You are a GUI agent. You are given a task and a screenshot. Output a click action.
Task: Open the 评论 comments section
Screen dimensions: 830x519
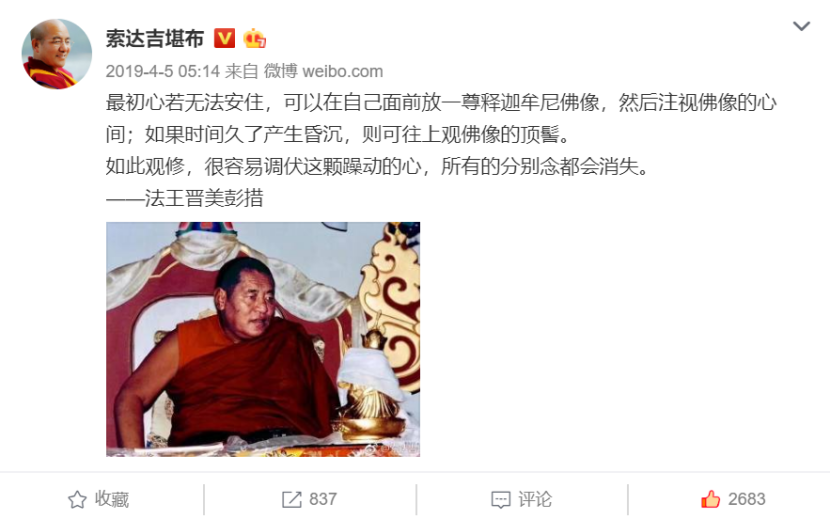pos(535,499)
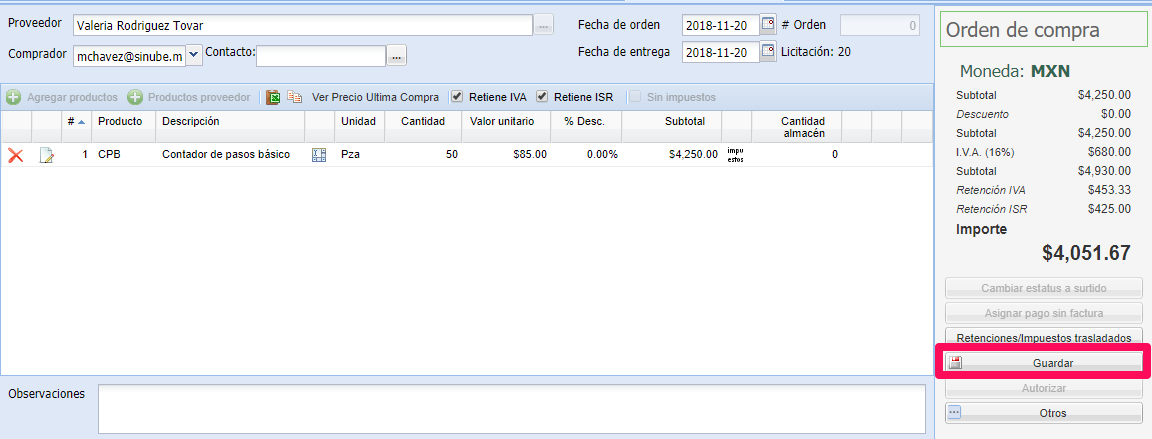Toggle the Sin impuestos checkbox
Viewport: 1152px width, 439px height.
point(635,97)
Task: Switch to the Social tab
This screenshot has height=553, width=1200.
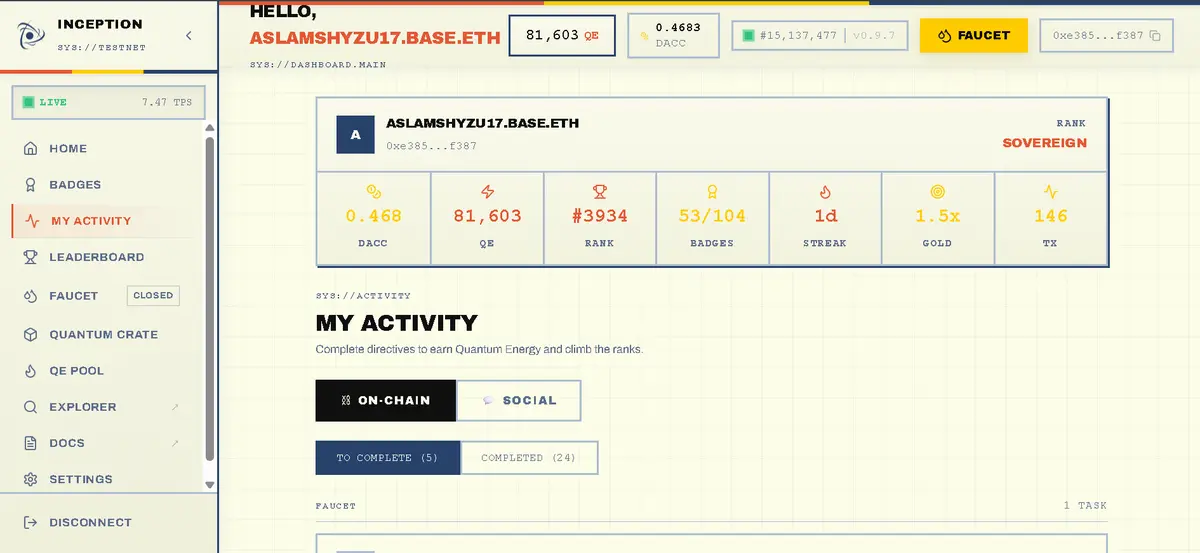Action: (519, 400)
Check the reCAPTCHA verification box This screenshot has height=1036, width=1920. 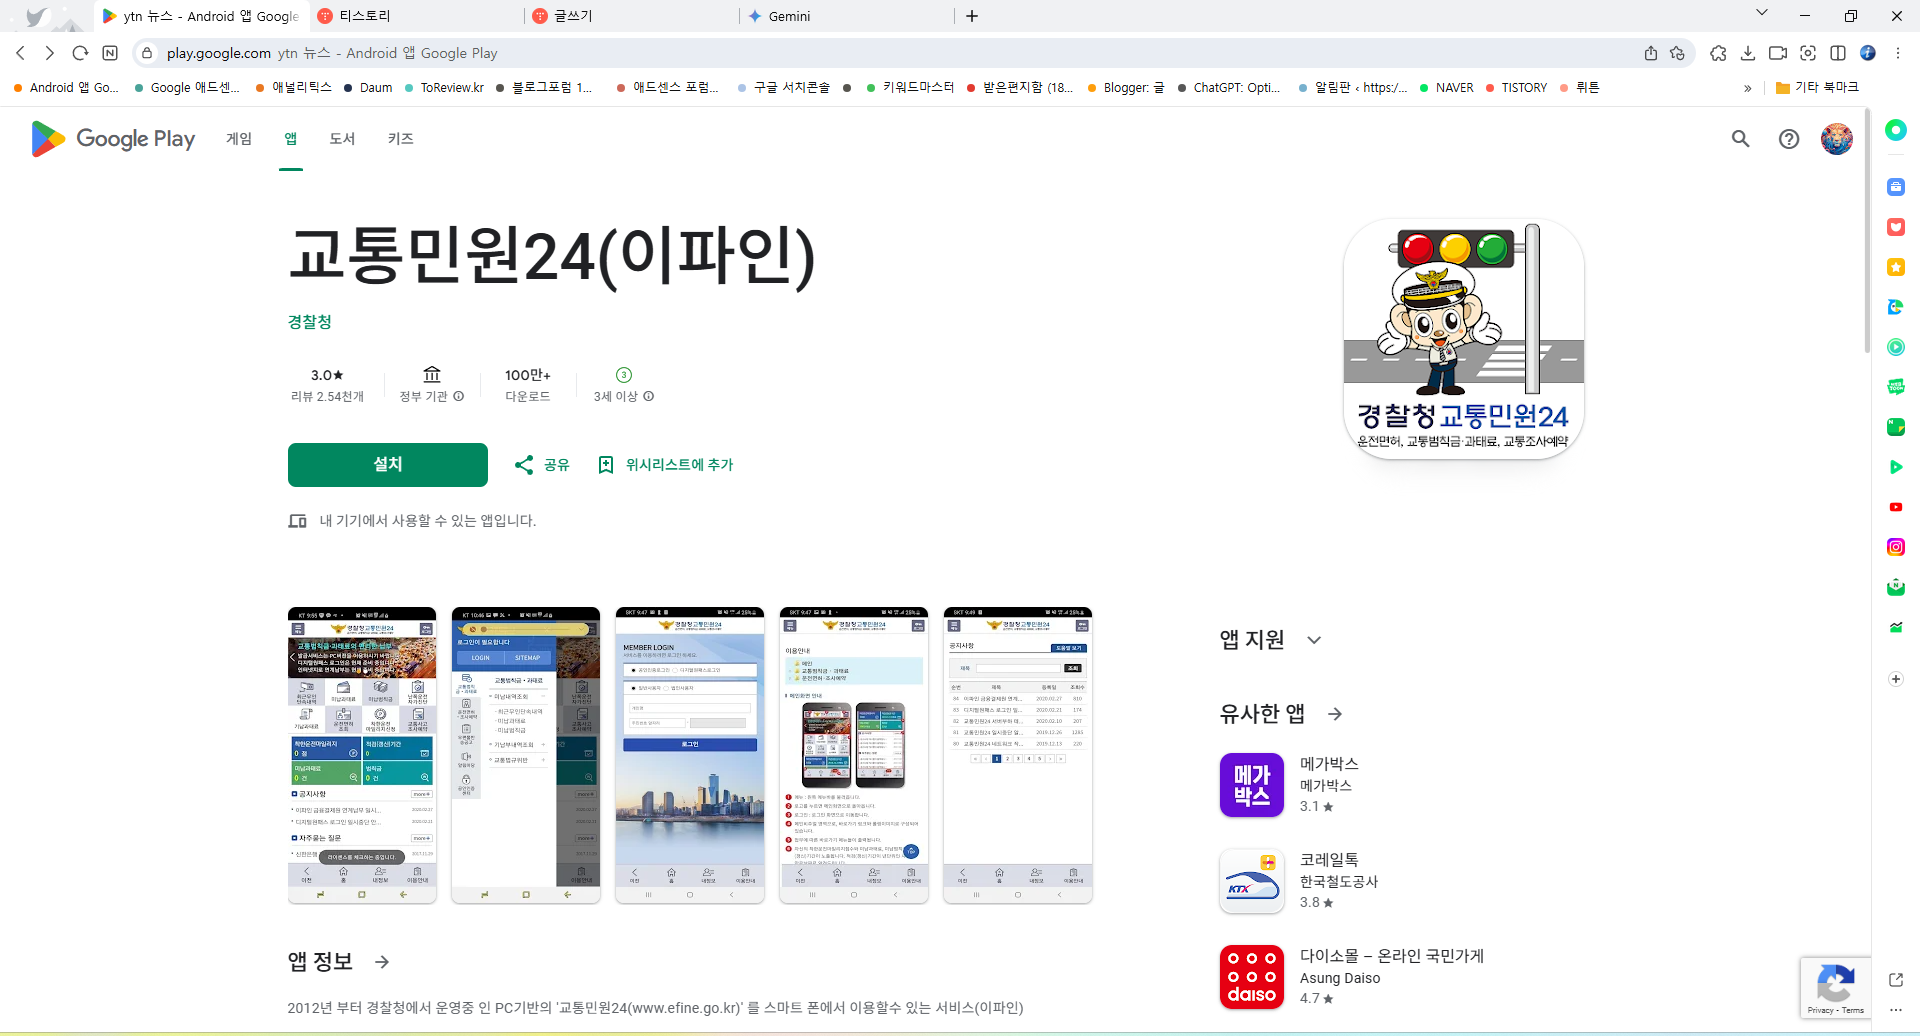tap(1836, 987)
* * *
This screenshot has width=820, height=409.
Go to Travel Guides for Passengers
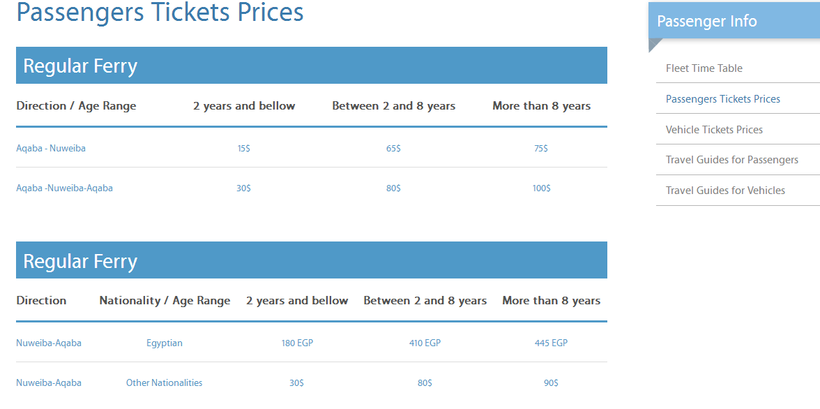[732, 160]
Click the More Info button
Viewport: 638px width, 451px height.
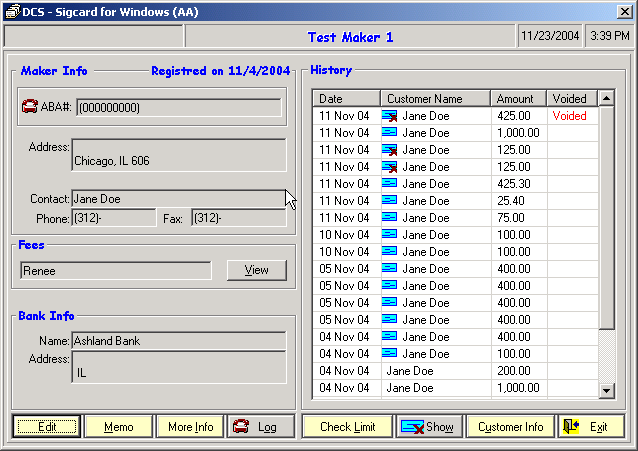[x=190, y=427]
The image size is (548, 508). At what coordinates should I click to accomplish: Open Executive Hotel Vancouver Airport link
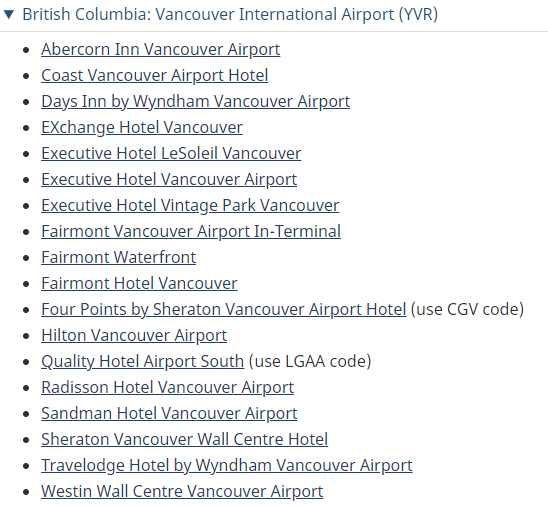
* * *
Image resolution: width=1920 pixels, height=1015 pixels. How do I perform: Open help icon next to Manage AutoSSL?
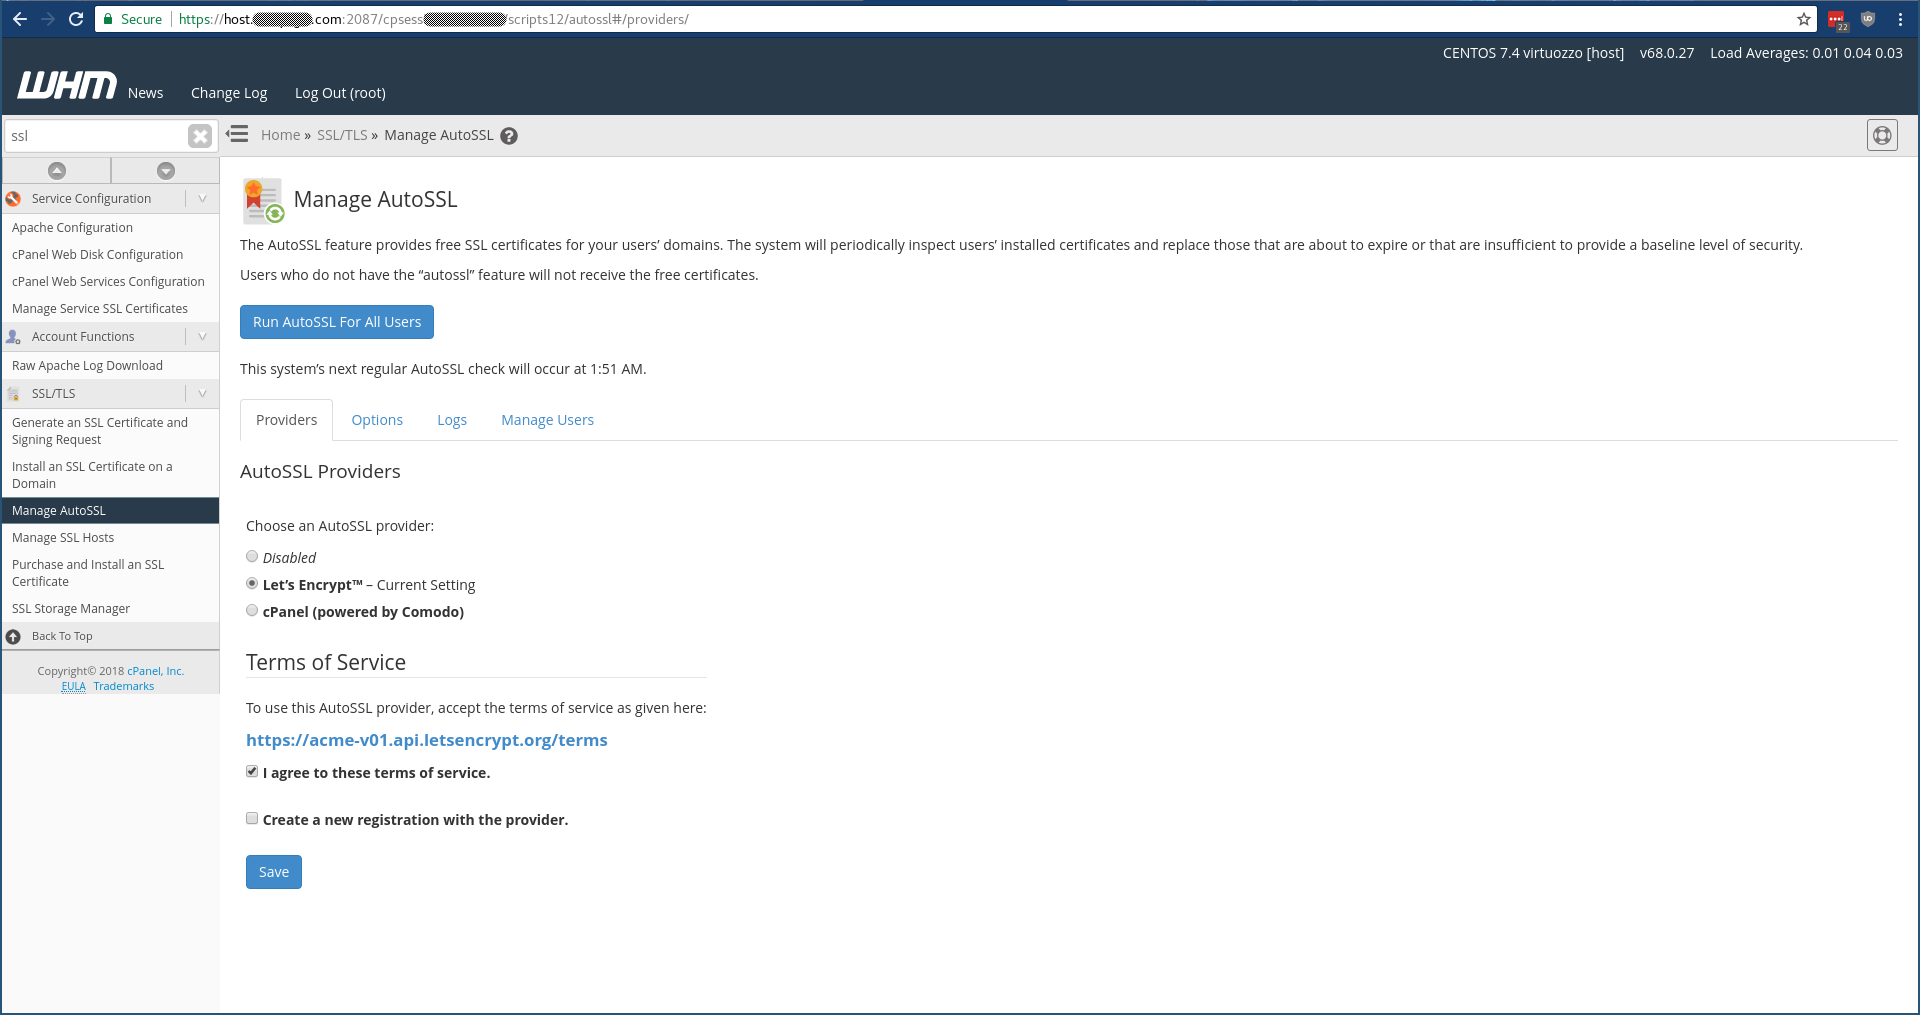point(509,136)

### Your instructions
Can you quote everything above from the line containing "You are a GUI" down to the line containing "Action: (519, 400)", both lines included, leaving the pictures out?

### The output
You are a GUI agent. You are given a task and a screenshot. Output a click action.
Task: Open the 评论 comments section
Screen dimensions: 830x519
pos(535,499)
Toggle the Sin impuestos checkbox
Viewport: 1152px width, 439px height.
point(635,97)
Task: Switch to the Social tab
This screenshot has height=553, width=1200.
Action: (519, 400)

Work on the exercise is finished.